Subject: I have found a CD that I think you would enjoy
Genres: Country, Pop, Rock
Listen to Samples
Early Terry Stafford Sounds a Bit Like Elvis
firstname.lastname@example.org | California | 07/30/1998
(4 out of 5 stars)
"I bought his album in the early 60's. His copy of "Suspicion" is very close to that of Elvis. He does a great job on "I'll Touch a Star". You like Elvis imitators, then get this CD."
'Suspicion' in Chicago
. | Chicago, IL USA | 08/03/2006
(5 out of 5 stars)
"'Suspicion' was the song that broke the Beatles' long string of #1 hits in Chicago. With all of the eager fans and business machinery behind Elvis' career, why would a totally unknown Elvis soundalike have a hit with this tune when Elvis didn't, (neither then or the few years before when E's version was released)?...Because it's -that- good."
Better than the Elvis version... and that's hard to do.
S. Dudley | Florida | 03/04/2009
(5 out of 5 stars)
"Stafford's version is the one everyone remembers as an Elvis song. If you play the two versions (I have) and compare them, there's really no comparision. Stafford's is simply better.
"Suspicion" was orginally a demo done by Stafford. Crusader Records remastered and released it.
Just because a singer releases a song first, doesn't make it his.
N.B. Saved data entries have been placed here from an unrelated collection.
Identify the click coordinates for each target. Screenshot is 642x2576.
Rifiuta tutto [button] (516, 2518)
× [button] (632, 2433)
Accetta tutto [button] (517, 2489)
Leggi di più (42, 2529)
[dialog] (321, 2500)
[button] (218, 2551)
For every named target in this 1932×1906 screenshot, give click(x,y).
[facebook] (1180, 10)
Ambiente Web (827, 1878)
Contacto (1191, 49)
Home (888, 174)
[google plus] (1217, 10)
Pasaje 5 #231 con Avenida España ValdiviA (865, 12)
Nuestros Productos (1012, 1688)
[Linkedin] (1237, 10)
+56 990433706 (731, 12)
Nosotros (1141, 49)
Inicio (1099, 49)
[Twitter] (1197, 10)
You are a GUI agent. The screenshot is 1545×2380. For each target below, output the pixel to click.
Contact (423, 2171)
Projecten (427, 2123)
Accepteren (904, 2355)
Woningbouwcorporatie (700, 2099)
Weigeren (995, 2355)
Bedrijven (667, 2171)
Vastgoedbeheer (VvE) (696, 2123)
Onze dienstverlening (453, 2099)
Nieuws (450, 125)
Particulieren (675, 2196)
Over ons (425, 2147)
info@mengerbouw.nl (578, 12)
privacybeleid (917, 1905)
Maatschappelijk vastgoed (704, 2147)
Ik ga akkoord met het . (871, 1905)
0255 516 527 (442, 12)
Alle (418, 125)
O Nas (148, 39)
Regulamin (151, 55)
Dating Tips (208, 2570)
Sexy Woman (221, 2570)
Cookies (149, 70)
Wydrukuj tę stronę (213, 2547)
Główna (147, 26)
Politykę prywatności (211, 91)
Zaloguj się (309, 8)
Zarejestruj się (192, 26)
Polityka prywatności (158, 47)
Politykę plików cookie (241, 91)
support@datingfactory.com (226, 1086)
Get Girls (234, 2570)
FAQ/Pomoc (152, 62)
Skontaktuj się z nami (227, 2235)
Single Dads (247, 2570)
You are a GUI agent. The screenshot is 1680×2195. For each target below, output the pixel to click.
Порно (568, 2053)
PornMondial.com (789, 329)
Doc Pomus and Mort Shuman wrote the song and they and their publishers own it. They were a prolific team and wrote many songs that Elvis, the Drifters and others recorded. (for example, "All Shook Up," "Don't Be Cruel," and "Great Balls of Fire").
If you listen closely, it's easy to tell it's not Elvis; notes aren't as round. However, since Elvis' voice is decidedly better, I believe Stafford's version is better due to production. That's why, two years after Elvis released it, Stafford's version topped the charts when Elvis' version never made it out of the gate. After all, that's what recording engineers are for... improving a recording.
You can't fault the artist. Back then, the record companies basically owned them and told them what to record, much like the movie studio system in Hollywood back in the day. It's not his fault his voice was similar to Elvis' and the record company exploited it instead of letting him develop his own style. It was probably to his career detriment; you can't be a star imitating someone else.
Stafford later did a country chart topper, "Say, Has Anybody Seen My Sweet Gypsy Rose" for a different record label."